**WHAT YOU NEED TO DO:**
A – For the earnings call transcript, say whether each statement agrees with it, answering yes or no and quoting the deciding words: (i) Final guidance on 45Z has already been received. (ii) The estimate put in could be approximately $100 million. (iii) Matthew Blair states a belief that India already hit its 20% ethanol blend rate target.
B – Pick up the earnings call transcript after its last sentence and continue it.
Start of SOURCE PASSAGE
And of course we need to see how the industry will react in terms of pricing to all these 45Z. We still don’t have final guidance but we know that this has cleared the White House Office of Budget. So we hope to hear from them soon. We think when we put in our estimate, we think that it could be approximately $100 million. But as I said, just to give you a flavor, there are many variables. So take that with a grain of salt. Understood? No, thank you. Appreciate the color. You’re welcome.

operator

Thank you. Your last question goes to Matthew Blair of TPH and co. Matthew, please go ahead.

Matthew Blair

Great. Thanks so much for squeezing me in here. You mentioned that you’re expecting robust ethanol exports to continue in 2026. I think India already hit its 20% ethanol blend rate target. So could you talk about other markets where you see incremental opportunities for ethanol exports from the US and then also do you have any thoughts on the likelihood of E15 and if that does pass, you know, is there any sort of range or any sort of guide on the potential uplift to your carb solutions business? Thanks.
End of SOURCE PASSAGE
Start of STORED DATA
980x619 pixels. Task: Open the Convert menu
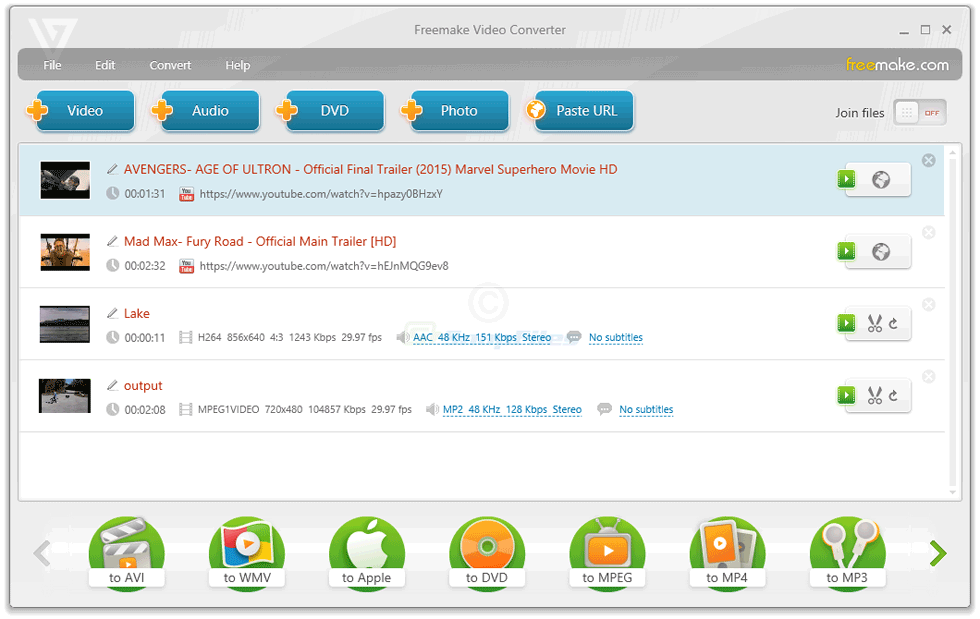click(170, 65)
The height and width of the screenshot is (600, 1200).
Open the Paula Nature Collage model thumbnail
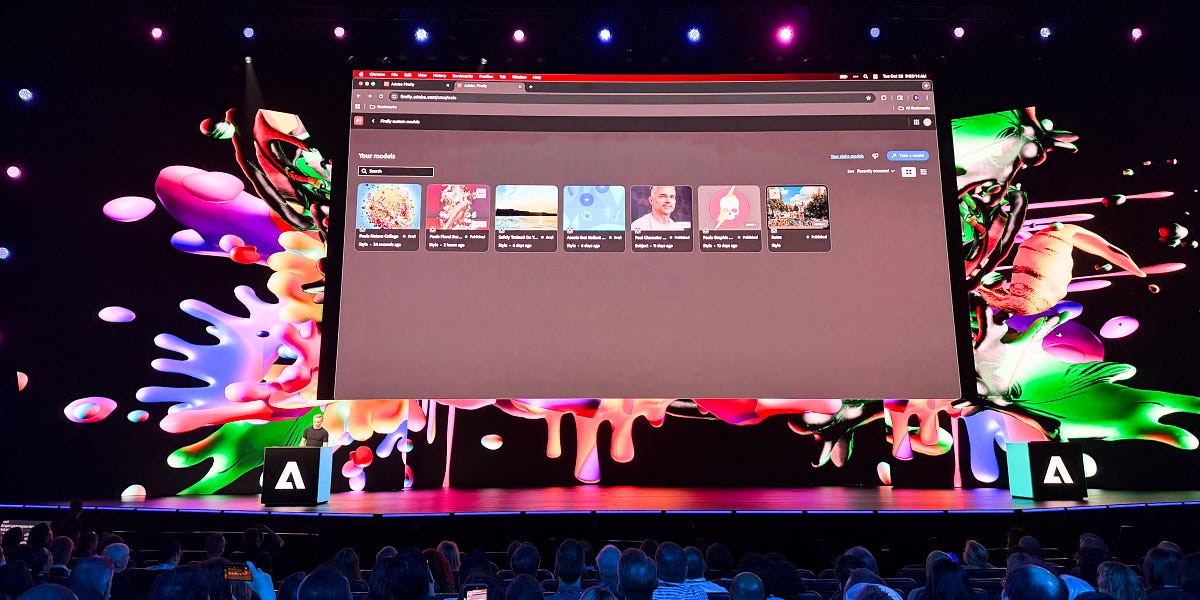pos(390,207)
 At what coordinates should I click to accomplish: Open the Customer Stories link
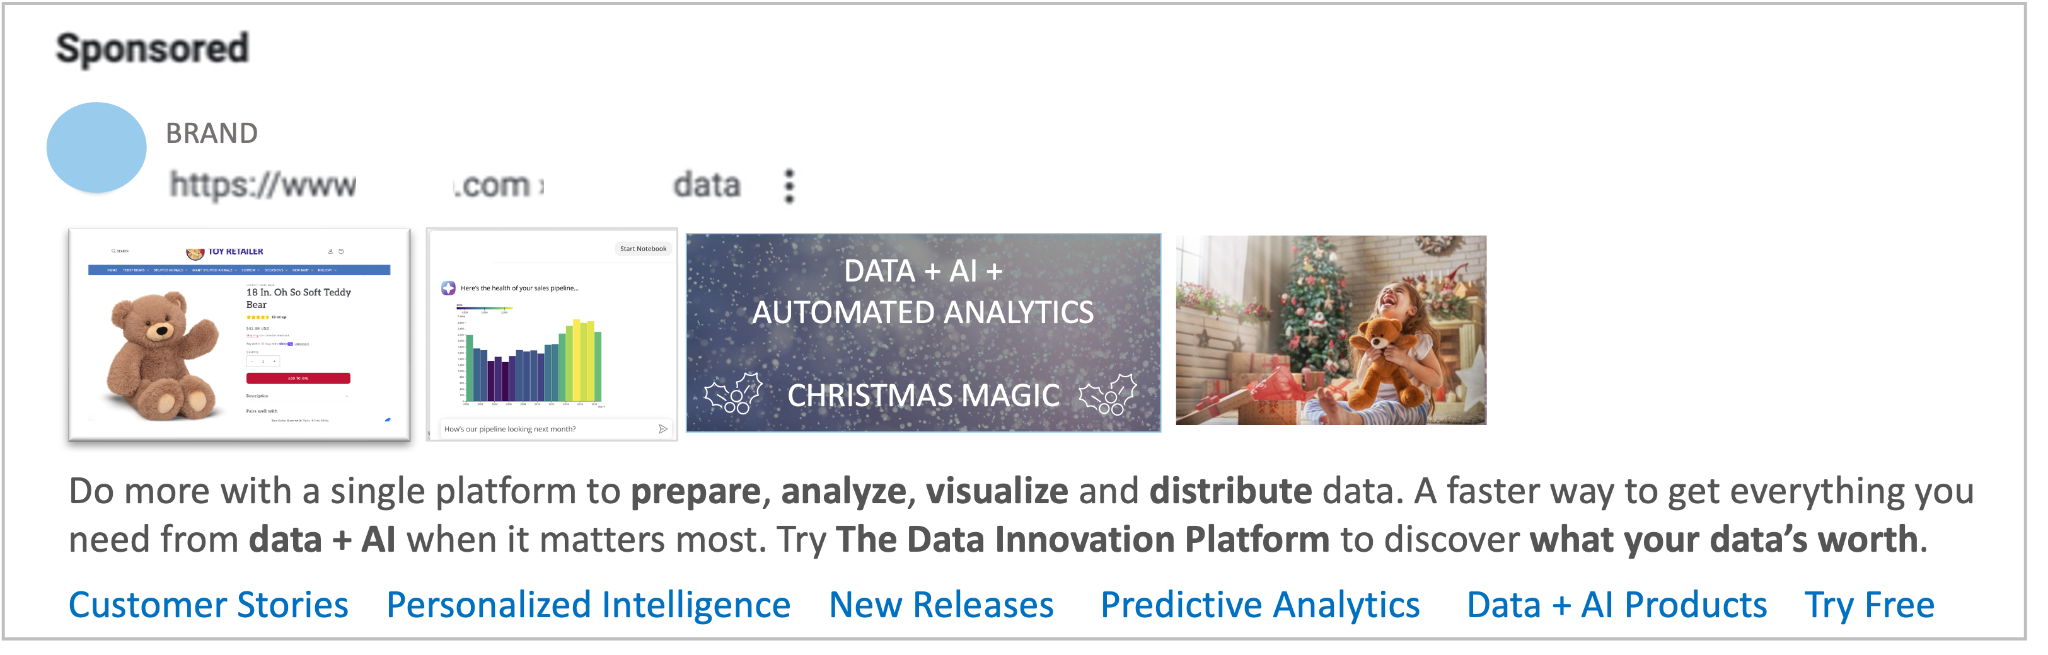pos(208,605)
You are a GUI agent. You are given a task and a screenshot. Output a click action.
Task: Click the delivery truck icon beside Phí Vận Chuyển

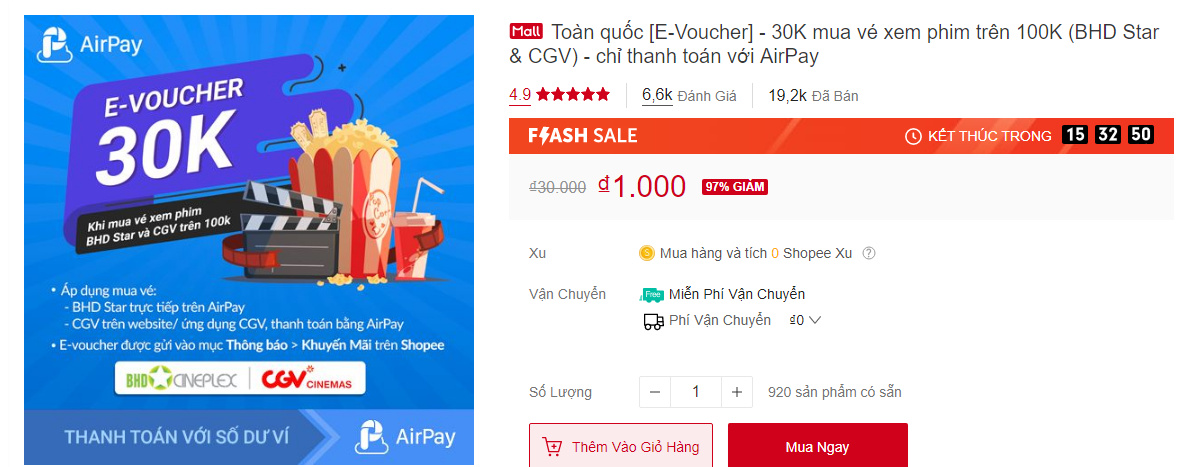coord(652,322)
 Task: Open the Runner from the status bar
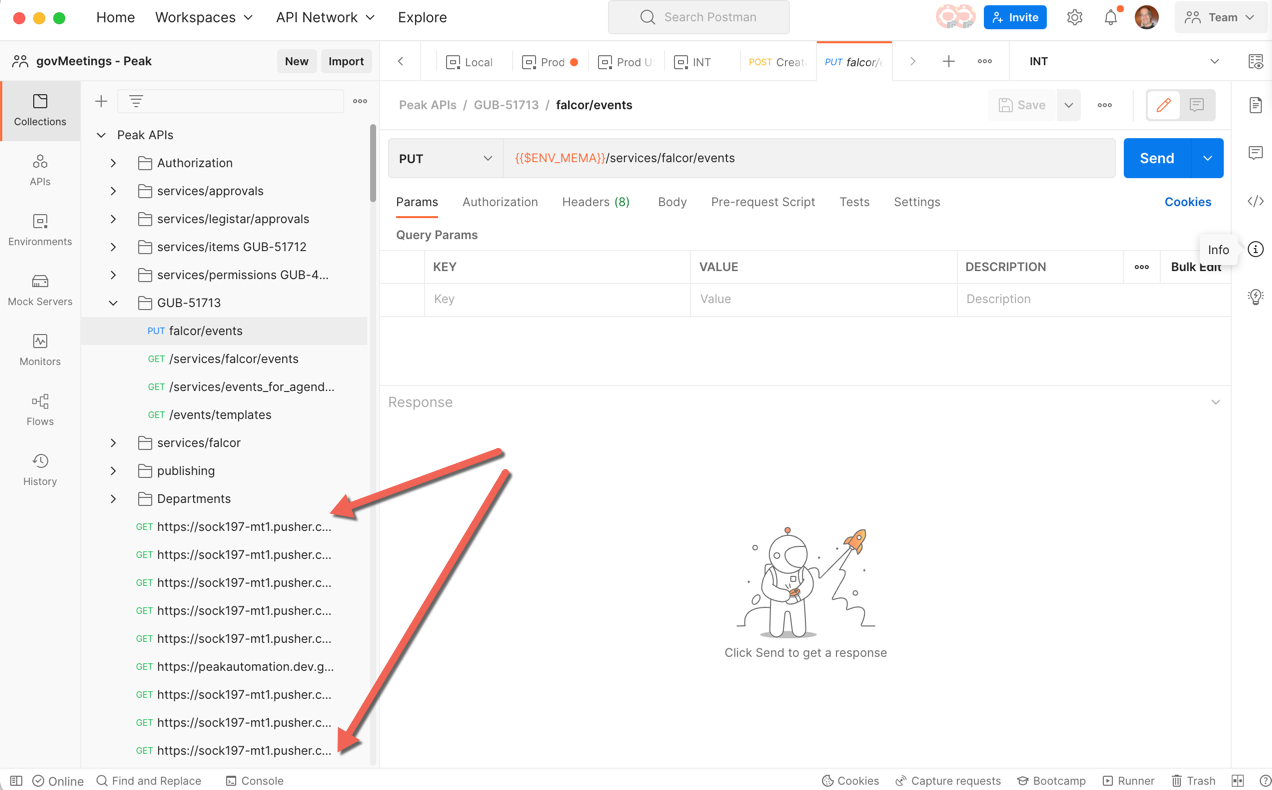(1128, 780)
End of STORED DATA
**ANSWERS IN ORDER:**
A –
(i) No: "We still don’t have final guidance"
(ii) Yes: "it could be approximately $100 million"
(iii) Yes: "I think India already hit its 20% ethanol blend rate target"

B –
Juan R. Luciano

Yeah, thank you, Matthew. Listen, the US continues to be very competitive in ethanol in world markets. And I think it’s certainly more competitive than Brazil. And there are many, many countries that, with the need for more energy for all the AI that you see and all that, there is a strong desire of removing a little bit of the burden of, of transportation into the oil segment. So bringing biofuels is important for sustainability perspective, but also to enlarge the energy pool. So we’re seeing countries anecdotally like Vietnam is going to launch some, but there are like Japan is having the forecast, so there are many countries queuing to do that.

The blending rates could go high. I always give the anecdote that when I was living In Brazil like 30 years ago, we were already driving cars with 20 something percent ethanol and they were American made cars, if you will, by brand. So that can be done. So whether we can go E15 or not is a matter of the industry to align to that, to have only one pipeline and only one. But there are no issues to move into E15. So we think that eventually we’re going to get there again. And timing is the key and I’m not into forecasting timing, so we feel pretty good about that.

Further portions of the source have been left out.